• **Text passage**
......
Optimized count of files in tree

Patrick · Aug 12, 2007

Hello,

In an application I write in Perl, I must count the total number of
files (not directories) in a complete tree.

What is the most efficient way to do it ?

My current code is :

use File::Recurse;
my $nb = 0;
recurse { -f && $nb++ } $dir;

With this code, I can scan 10,000 files in 15 seconds.

I want to know if it exists a best way (= quicker) to do it ?

Thanks for your help.

Patrick

Paul Lalli · Aug 12, 2007

In an application I write in Perl, I must count the total number of
files (not directories) in a complete tree.

What is the most efficient way to do it ?

My current code is :

use File::Recurse;
my $nb = 0;
recurse { -f && $nb++ } $dir;

With this code, I can scan 10,000 files in 15 seconds.
......
• **Dataset section**
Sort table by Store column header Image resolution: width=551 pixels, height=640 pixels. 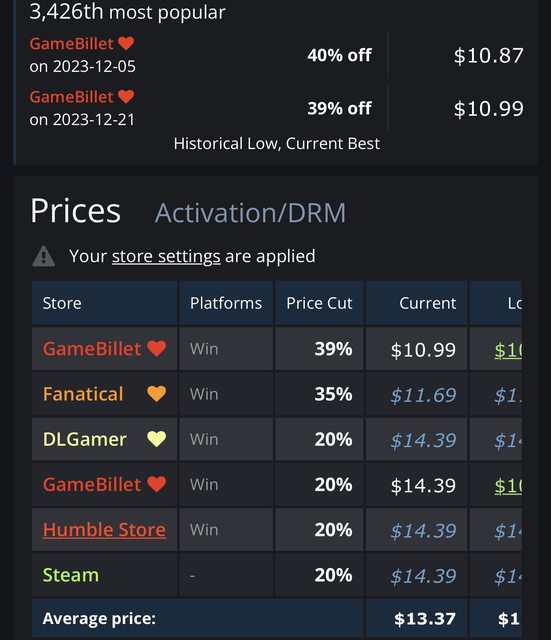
......
• **Written problem**
Continue the forum thread on counting the files in a Perl directory tree from its last sentence.

• **Answer for the task**
I want to know if it exists a best way (= quicker) to do it ?

I don't know the answer for sure, but looking at File::Recurse, it
seems to be a bit bloated for what you want to do. In addition to
recursing through the directory structure, it also checks a hash of
options for each file found, and stores information about each entry
to be later returned from the recurse() function.

I would try just using the standard File::Find module and see if it's
any faster.

use File::Find;
my $nb = 0;
find($dir, sub { -f and $nb++ });

You may also wish to use the standard Benchmark module to actually
compare the two techniques.

Paul Lalli

Patrick · Aug 12, 2007

Paul Lalli a écrit :

I don't know the answer for sure, but looking at File::Recurse, it
seems to be a bit bloated for what you want to do. In addition to
recursing through the directory structure, it also checks a hash of
options for each file found, and stores information about each entry
to be later returned from the recurse() function.

I would try just using the standard File::Find module and see if it's
any faster.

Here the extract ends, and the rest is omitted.